But until this year, he didn't have a laboratory to practice that craft. Even after he thought that battle had been won and a conservation lab was planned in the new State Library and Museum building, rising construction costs claimed the money budgeted for the facility. There was space for the lab in the basement of the library but it was a bare room.

It took until this year, 10 years later, to equip the lab and actually open for business. But Kintop says the state now has new opportunities to restore and preserve its historic documents.

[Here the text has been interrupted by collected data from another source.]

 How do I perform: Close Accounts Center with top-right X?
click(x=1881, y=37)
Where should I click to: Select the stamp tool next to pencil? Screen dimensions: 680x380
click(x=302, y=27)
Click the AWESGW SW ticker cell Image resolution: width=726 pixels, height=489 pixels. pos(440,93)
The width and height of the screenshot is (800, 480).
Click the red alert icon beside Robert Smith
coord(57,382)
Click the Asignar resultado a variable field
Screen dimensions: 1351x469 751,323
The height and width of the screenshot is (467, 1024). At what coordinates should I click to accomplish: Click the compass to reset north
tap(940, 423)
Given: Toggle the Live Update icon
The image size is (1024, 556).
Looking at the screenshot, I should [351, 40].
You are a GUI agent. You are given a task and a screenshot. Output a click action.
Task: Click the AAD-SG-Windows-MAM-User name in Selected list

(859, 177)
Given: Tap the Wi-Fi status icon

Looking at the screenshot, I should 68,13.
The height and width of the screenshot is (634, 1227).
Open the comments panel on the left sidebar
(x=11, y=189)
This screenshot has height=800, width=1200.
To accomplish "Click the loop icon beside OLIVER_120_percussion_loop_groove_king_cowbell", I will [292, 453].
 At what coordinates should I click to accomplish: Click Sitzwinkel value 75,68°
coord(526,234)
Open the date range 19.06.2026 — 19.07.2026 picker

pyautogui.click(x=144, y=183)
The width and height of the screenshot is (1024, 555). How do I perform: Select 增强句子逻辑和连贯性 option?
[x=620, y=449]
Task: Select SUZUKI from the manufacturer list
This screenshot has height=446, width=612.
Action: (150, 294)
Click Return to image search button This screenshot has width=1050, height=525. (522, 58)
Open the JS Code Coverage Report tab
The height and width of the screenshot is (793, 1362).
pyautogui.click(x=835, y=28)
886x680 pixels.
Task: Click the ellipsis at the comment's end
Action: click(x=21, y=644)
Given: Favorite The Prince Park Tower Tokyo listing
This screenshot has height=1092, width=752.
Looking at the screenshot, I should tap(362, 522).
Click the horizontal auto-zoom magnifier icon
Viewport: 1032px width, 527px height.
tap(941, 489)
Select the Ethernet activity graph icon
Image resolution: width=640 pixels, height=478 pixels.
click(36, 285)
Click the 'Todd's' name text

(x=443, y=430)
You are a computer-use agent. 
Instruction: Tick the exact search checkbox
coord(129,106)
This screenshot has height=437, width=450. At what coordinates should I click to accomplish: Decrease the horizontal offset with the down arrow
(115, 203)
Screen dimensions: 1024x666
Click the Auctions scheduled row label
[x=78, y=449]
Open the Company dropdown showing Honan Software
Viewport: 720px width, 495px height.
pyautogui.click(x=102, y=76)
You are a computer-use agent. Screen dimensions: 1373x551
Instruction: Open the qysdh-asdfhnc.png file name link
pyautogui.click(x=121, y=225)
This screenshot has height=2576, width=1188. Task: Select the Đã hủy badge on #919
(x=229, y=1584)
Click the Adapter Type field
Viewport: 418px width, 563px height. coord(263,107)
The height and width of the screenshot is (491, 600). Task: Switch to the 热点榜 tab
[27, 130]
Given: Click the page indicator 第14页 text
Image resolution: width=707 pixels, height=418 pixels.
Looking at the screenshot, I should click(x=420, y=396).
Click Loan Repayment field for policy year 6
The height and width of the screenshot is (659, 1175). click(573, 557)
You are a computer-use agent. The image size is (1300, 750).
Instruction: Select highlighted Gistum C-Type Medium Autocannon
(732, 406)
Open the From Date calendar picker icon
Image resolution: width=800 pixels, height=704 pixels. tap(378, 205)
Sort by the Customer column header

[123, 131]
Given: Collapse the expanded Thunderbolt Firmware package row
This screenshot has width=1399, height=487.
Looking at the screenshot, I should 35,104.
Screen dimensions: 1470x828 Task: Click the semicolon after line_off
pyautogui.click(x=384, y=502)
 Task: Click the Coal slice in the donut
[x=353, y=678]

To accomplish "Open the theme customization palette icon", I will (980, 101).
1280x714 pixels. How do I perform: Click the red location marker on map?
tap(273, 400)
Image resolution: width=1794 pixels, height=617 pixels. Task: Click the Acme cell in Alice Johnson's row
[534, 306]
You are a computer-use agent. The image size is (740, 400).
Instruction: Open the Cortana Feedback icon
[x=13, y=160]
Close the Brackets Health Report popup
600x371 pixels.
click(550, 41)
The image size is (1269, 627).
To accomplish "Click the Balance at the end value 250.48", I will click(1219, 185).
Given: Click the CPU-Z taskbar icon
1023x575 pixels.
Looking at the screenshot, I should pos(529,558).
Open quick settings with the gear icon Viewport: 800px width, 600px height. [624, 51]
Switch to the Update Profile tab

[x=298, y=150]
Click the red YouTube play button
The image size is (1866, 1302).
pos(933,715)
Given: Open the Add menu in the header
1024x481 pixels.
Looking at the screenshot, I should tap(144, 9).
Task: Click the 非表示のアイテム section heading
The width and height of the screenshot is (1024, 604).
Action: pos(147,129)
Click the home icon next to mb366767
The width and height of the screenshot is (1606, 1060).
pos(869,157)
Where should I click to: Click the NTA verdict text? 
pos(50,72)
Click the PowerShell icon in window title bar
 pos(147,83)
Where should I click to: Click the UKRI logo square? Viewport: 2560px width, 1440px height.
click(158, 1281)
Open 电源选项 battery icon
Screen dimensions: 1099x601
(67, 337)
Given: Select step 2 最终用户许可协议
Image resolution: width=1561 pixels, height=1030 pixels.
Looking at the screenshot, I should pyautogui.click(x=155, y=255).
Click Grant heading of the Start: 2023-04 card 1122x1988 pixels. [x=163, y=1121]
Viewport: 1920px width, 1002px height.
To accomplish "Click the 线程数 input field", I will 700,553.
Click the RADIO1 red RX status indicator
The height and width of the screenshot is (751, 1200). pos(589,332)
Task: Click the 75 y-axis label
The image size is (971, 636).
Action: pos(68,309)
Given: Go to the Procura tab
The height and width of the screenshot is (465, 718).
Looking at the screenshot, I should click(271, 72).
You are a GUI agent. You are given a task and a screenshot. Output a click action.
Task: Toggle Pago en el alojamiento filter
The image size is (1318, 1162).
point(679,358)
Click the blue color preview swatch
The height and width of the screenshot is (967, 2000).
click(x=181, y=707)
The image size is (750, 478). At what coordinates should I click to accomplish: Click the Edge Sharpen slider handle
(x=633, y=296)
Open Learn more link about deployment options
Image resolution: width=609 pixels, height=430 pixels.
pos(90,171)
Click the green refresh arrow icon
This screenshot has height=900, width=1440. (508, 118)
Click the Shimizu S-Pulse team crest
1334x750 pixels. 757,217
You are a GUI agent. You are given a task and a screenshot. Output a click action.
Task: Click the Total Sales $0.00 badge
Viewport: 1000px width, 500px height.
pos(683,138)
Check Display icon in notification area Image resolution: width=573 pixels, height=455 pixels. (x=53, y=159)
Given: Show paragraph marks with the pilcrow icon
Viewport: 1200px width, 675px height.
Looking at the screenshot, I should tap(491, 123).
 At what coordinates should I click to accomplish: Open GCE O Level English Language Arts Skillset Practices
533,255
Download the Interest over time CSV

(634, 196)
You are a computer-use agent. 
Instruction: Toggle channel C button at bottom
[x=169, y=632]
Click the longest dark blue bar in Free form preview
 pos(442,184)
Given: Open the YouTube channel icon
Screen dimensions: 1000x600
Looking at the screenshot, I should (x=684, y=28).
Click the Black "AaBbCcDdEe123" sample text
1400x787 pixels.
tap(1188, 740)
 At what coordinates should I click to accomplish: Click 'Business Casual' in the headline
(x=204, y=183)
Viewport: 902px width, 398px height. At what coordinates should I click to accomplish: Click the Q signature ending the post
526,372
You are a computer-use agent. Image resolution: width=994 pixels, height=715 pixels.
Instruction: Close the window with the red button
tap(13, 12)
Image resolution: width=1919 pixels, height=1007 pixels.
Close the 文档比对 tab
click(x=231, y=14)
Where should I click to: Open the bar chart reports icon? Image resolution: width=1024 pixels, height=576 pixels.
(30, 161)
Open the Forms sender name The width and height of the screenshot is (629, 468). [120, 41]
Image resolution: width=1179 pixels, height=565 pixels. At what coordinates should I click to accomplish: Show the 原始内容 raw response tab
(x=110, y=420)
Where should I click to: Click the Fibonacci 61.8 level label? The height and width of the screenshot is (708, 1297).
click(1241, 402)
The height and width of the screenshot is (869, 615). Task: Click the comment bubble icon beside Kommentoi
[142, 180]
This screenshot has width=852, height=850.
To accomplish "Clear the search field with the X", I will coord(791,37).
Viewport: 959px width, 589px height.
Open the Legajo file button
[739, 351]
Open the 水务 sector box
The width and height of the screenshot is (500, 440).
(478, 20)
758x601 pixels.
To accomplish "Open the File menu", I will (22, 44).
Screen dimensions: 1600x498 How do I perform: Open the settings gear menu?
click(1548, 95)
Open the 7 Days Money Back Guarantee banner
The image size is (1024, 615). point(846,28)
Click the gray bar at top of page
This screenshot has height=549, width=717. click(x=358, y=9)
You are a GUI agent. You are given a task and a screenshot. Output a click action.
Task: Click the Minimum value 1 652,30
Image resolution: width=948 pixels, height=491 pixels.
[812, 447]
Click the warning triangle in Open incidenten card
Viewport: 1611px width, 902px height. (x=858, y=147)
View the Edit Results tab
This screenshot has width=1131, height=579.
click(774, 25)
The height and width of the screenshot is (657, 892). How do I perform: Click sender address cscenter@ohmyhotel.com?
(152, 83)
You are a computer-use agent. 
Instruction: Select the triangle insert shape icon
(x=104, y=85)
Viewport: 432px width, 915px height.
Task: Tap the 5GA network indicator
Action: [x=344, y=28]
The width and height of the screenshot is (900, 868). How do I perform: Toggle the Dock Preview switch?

The lab has several large layout tables built to Kintop's specifications by prison industries. It has large sinks for soaking and cleaning documents the size of newspaper pages or larger. It has equipment to make faded or damaged pages legible again. It has book-binding equipment to repair old volumes, equipment to seal fragile documents in plastic, and camera equipment to copy materials as well as large cases to store different maps, documents, equipment and chemicals used in restoration and preservation.

Is all that necessary?

"We have a lot of documents that need work," Kintop said.

As an historian, he said he realized shortly after coming to work at the division 22 years ago, there was a need to learn more about restoration and preservation of Nevada's historic documents. He said he has been taking workshops and classes at every opportunity for nearly 20 years.

The documents in the archives include such things as all governors' proclamations "back to the Nevada territory and Gov. Nye through Gov. Miller's papers."

"And we'll get Gov. Guinn's papers when he leaves office."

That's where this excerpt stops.